##### The data
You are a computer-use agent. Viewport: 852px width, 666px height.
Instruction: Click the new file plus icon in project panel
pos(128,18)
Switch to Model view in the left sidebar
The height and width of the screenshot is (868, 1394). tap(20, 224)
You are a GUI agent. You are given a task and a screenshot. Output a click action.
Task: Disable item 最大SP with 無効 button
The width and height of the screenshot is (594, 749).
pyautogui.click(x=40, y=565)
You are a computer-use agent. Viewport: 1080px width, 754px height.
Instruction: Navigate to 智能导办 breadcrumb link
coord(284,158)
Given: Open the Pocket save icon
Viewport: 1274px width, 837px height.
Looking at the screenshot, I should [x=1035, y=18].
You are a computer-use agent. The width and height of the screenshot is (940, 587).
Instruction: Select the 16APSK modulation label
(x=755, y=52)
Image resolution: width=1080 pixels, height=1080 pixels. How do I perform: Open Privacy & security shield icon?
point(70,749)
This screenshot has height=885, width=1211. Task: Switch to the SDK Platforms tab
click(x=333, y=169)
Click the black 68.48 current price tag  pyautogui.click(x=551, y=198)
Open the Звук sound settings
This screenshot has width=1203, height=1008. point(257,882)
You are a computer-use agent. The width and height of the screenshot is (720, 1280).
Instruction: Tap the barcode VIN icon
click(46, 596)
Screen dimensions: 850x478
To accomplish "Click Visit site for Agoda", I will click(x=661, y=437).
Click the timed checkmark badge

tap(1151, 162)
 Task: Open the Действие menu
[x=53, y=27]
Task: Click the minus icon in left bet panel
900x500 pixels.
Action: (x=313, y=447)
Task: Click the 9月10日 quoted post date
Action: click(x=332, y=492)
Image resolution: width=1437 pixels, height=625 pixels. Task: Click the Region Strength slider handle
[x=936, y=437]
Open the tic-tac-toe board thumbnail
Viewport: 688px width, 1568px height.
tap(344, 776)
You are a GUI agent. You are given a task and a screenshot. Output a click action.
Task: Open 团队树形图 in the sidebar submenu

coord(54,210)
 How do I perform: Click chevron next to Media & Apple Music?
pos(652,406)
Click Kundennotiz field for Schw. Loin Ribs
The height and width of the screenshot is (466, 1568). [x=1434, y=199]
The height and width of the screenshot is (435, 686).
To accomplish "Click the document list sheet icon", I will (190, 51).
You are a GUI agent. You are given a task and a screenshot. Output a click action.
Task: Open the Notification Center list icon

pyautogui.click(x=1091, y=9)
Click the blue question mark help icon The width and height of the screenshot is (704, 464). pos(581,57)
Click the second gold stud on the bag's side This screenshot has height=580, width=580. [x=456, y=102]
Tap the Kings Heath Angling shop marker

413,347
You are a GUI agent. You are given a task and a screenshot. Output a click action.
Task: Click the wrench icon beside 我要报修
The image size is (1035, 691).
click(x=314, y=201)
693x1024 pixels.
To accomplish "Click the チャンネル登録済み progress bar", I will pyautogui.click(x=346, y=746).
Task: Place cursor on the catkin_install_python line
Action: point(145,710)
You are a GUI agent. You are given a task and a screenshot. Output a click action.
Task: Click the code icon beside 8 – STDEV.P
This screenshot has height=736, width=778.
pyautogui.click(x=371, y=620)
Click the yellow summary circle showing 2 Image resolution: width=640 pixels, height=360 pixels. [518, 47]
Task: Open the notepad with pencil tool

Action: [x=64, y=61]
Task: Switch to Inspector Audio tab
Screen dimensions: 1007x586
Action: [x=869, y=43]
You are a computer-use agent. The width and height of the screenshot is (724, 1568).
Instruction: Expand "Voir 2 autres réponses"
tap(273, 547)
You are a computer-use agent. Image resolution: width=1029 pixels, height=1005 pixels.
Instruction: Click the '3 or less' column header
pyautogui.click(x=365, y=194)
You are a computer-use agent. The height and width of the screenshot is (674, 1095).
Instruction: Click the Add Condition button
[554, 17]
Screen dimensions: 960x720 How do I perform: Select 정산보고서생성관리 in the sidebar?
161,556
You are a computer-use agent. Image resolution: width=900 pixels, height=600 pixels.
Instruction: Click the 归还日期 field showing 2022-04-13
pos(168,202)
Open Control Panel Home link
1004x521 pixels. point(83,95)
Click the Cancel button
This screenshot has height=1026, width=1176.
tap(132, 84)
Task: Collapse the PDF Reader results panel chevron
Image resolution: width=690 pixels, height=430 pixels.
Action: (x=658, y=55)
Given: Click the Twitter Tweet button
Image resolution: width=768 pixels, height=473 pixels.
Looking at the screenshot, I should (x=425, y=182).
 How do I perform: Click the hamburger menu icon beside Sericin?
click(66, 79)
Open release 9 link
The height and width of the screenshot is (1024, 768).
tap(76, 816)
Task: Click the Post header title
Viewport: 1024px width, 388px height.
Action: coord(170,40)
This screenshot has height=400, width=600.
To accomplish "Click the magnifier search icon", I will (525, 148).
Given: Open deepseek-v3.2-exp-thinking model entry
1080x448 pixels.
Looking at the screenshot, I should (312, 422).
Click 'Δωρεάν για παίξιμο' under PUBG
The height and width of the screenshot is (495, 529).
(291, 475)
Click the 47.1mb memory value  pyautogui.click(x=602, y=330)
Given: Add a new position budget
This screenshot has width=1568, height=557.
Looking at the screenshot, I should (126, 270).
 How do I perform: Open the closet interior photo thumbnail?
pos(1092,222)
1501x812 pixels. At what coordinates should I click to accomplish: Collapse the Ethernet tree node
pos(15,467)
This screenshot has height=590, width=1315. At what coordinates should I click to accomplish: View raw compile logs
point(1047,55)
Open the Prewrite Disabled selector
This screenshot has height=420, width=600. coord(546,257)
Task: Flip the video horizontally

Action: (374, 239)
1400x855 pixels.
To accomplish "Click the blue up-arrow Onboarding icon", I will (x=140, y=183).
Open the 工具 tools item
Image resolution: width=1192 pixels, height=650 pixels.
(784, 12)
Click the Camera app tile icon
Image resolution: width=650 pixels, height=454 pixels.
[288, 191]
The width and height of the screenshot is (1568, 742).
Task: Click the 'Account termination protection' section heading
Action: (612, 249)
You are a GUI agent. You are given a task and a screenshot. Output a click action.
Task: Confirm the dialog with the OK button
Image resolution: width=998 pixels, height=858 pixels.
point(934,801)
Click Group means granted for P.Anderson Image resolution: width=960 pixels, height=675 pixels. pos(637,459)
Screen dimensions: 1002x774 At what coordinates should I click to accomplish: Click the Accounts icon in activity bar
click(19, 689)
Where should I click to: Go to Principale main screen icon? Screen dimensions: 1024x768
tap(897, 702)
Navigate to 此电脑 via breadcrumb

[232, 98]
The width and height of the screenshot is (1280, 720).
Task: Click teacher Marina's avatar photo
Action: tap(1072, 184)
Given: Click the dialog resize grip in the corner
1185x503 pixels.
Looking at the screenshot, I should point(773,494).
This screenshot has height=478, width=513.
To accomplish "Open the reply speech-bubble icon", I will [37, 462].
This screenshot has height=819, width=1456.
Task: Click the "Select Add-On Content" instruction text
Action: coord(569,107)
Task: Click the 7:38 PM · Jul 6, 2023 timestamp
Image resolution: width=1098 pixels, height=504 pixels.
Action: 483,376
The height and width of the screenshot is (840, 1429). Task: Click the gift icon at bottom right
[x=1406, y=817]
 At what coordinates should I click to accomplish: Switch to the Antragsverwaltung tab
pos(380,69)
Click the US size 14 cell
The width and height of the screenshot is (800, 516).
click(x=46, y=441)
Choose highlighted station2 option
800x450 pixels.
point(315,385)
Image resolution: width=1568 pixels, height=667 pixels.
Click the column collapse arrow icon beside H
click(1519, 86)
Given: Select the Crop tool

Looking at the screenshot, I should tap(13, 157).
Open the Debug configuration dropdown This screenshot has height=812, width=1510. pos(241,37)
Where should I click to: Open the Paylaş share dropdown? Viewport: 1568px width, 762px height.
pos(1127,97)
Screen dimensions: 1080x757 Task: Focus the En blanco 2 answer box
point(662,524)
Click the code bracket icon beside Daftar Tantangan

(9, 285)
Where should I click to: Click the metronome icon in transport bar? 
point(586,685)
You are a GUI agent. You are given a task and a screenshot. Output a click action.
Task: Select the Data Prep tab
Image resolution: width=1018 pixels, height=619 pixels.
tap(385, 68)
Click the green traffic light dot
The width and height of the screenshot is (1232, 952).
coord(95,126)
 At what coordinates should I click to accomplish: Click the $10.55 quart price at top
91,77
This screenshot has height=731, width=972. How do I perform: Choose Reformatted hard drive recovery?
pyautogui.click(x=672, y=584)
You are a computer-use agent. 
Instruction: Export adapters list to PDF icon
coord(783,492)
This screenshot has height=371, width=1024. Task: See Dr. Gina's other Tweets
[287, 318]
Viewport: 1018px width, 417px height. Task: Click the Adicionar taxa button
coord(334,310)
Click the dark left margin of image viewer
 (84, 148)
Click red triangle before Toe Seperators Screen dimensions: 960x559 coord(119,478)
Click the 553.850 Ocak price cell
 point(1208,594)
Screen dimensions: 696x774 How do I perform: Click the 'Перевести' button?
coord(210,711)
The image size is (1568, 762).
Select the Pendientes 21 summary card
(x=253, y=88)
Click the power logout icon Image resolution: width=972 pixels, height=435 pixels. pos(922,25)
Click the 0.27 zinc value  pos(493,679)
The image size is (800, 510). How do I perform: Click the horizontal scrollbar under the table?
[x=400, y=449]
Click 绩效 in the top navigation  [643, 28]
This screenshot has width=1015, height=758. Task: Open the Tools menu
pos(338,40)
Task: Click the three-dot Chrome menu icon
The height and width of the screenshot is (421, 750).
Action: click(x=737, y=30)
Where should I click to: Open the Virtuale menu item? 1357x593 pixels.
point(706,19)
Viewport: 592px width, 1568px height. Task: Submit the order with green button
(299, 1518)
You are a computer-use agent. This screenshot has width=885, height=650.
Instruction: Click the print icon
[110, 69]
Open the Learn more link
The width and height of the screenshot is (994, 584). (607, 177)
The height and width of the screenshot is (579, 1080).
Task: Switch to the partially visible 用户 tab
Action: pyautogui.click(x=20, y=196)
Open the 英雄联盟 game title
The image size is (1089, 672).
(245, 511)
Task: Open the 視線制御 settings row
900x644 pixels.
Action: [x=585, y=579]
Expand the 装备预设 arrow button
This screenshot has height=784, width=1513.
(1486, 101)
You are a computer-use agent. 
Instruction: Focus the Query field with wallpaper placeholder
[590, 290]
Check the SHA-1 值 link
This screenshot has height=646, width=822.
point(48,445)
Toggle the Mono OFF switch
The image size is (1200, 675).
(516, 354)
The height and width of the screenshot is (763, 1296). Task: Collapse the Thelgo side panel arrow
##########
__Your instructions__
In the reply, include exactly the lines from the beginning of the entries above through the line holding "Task: Disable item 最大SP with 無効 button", and nothing besides.

__Solution to this problem__
You are a computer-use agent. Viewport: 852px width, 666px height.
Instruction: Click the new file plus icon in project panel
pos(128,18)
Switch to Model view in the left sidebar
The height and width of the screenshot is (868, 1394). tap(20, 224)
You are a GUI agent. You are given a task and a screenshot. Output a click action.
Task: Disable item 最大SP with 無効 button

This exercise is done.